AGENCE FRANCE-PRESSE

«Pourquoi ne pas les tuer? Ces gens ont tué près d'un millier des nôtres. Pourquoi ne les assassinons-nous pas? Je ne suggère pas une action militaire, je suggère des opérations clandestines», a déclaré Jack Keane, ancien chef d'État-major de l'armée de terre américaine, qui faisait allusion aux actes de terrorisme visant des Américains et dans lesquelles l'Iran serait impliqué.

«Il faut les attraper à la gorge», a ajouté l'ancien militaire devant une la commission de la Sécurité intérieure de la Chambre des représentants.

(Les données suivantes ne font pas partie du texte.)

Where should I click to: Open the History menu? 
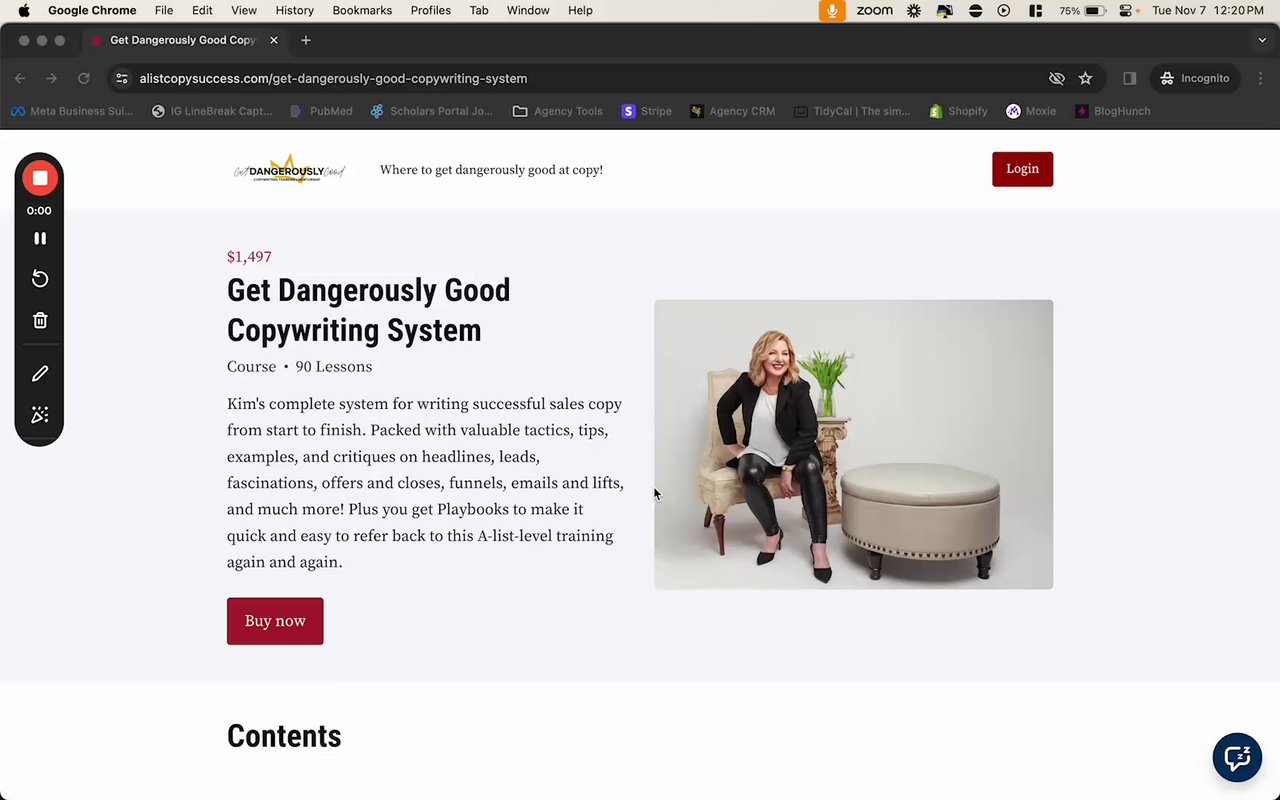(x=294, y=10)
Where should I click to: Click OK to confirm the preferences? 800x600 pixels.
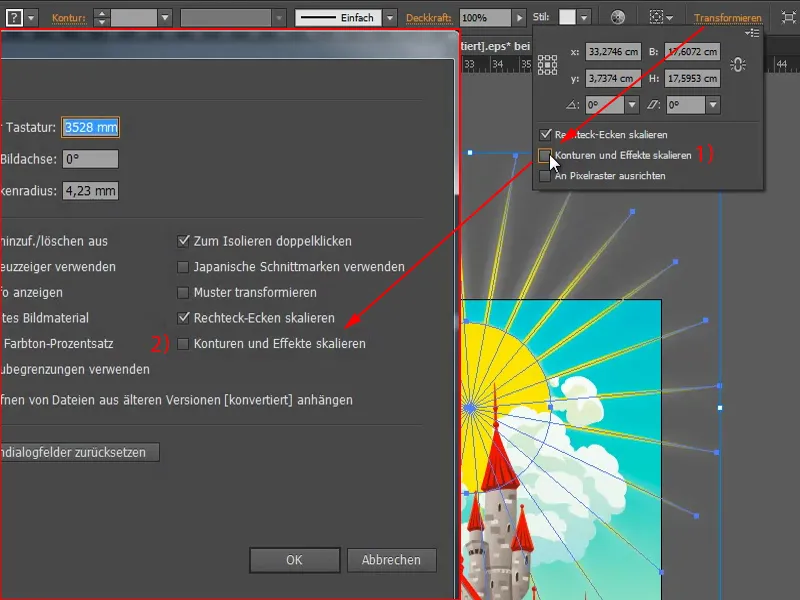click(294, 560)
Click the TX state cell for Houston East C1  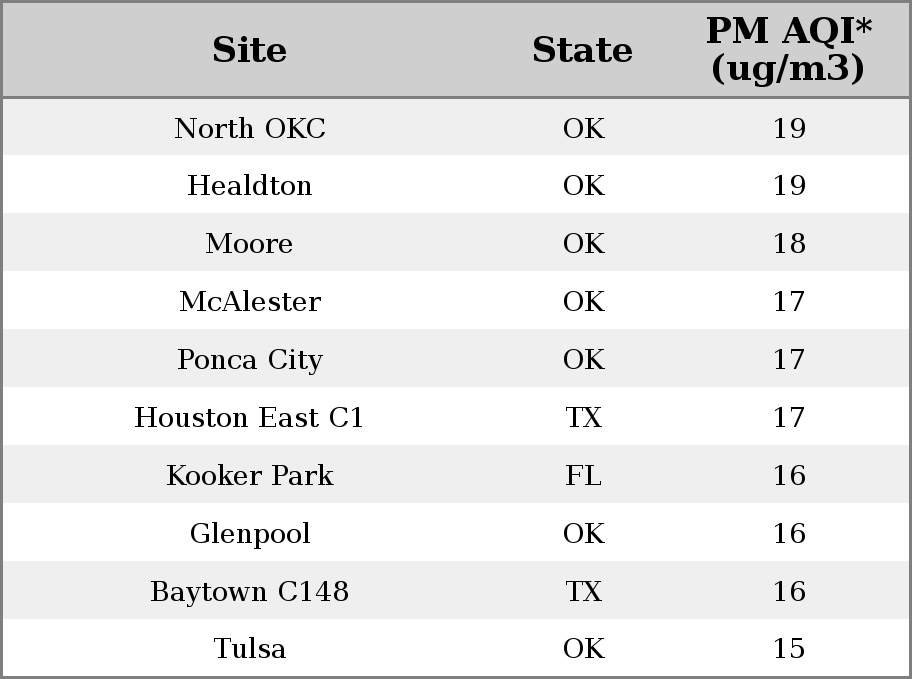[x=583, y=417]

L'Iran a été mis en cause récemment par les États-Unis dans un complot qui aurait été dirigé par l'unité Qods (forces spéciales des Gardiens de la révolution) pour tuer, sur le sol américain, l'ambassadeur d'Arabie saoudite Adel al-Jubeir.

Plusieurs élus de la Chambre des représentants ont indiqué qu'ils n'excluaient aucune mesure contre l'Iran, mais se sont gardés d'approuver les commentaires de M. Keane.

Les liens présumés entre l'Iran, le Hezbollah et les trafiquants de drogue mexicains, dont des membres auraient été impliqués dans ce complot présumé, sont un motif de préoccupation pour les États-Unis, ont convenu les élus et les experts.

De son côté, Reuel Marc Gerecht, expert à la Fondation pour la défense des démocraties, a assuré: «Ils ne répondent pas aux mêmes raisonnements que nous. Je ne crois pas que vous pouvez vraiment les intimider, sauf si vous tuez quelqu'un». «Qassem Suleimani (commandant de l'unité Qods) voyage beaucoup. Allez-y. Essayez de le capturer ou de le tuer», a ajouté l'expert.

Un Américano-Iranien, Manssor Arbabsiar, 56 ans, arrêté le 11 octobre et inculpé du complot visant l'ambassadeur saoudien à Washington, a plaidé «non coupable» lundi devant un tribunal fédéral de New York, une décision qui ouvre la voie à l'organisation de son procès.